Review Summary: Ravaged yet romantic invocations for a long winter.
Hibernal gloom dawns in the first moments of Nature And Organisation’s ultimate album
Death in a Snow Leopard Winter as a lone, grave piano sounds the sparse notes of a simple theme. In time, crooning violin, viola, and cello hoist the melody from the hoary earth and expand upon it before sending it back, leaving it even more desolate than before. What transpires from there serves as the score for mourning a lost loved one by the fireside on a winter night. The mood is often cold, like the sensation of tears freezing to the face, but not without the glimmering warmth of some misplaced hope.

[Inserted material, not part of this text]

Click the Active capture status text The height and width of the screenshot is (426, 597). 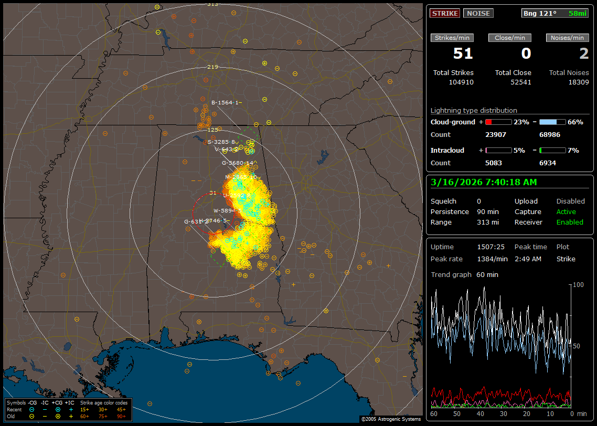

Composed in the autumn and winter of 1997-1998 by Current 93 contributor and first-generation neofolk bastion Michael Cashmore,
Death in a Snow Leopard Winter is an oft-overlooked pearl in an understandably maligned genre. Rather than leaning on industrial pomposity or baseless political sentiments, these 12 unnamed tracks reap inspiration from contemporary classical music and feature nothing more than Cashmore’s piano and string quartet accompaniment. The result is a stunning record that could be considered Cashmore’s absolute masterpiece.
Subtitled "A Dream of Joy in a Sleep of Sorrow", the album is remnant of an incomplete work, a larger musical vision abandoned by Cashmore for personal reasons. Once there was a grander design for the music on display here. The arrangements were to be fleshed out by oboe, flute, bassoon, timpani, and vocal sections, but were cut short for one reason or another. Still, Cashmore opted to release the collection as is “in the hope that it may still be of interest to at least some people as a documentation of a work that was in progress.”
A full orchestral version is certainly more ambitious. Without that final product in hand, the disappointment may be comprehensible for some, but Cashmore is perhaps selling himself short by labelling this album as unfinished. The fragility and minimalism is what regularly fosters the music’s appeal. These compositions, which alternate evenly between delicate piano passages and full sweeps of strings, are unceasingly beautiful in their sparsity. Cashmore displays his uncanny skill as a pianist with these ravaged yet romantic invocations for a long winter, performing with Debussy-like grace and intimacy as the emotive swells of strings saunter in and out of earshot. Slow crescendoes that falter before their peak capture the human condition of striving for but falling short of one’s potential. Really, nothing more is needed.
Long out-of-print,
Death in a Snow Leopard Winter is about to see a long-awaited re-master and reissue, alongside its seminal predecessor
Beauty Reaps the Blood of Solitude, in the two-disc compilation
Snow Leopard Messiah, which is slated for release in September via the German label Trisol. This is fortunate, because this record, though considered incomplete, is one of few examples of an album that fully transcends the genres that bore it.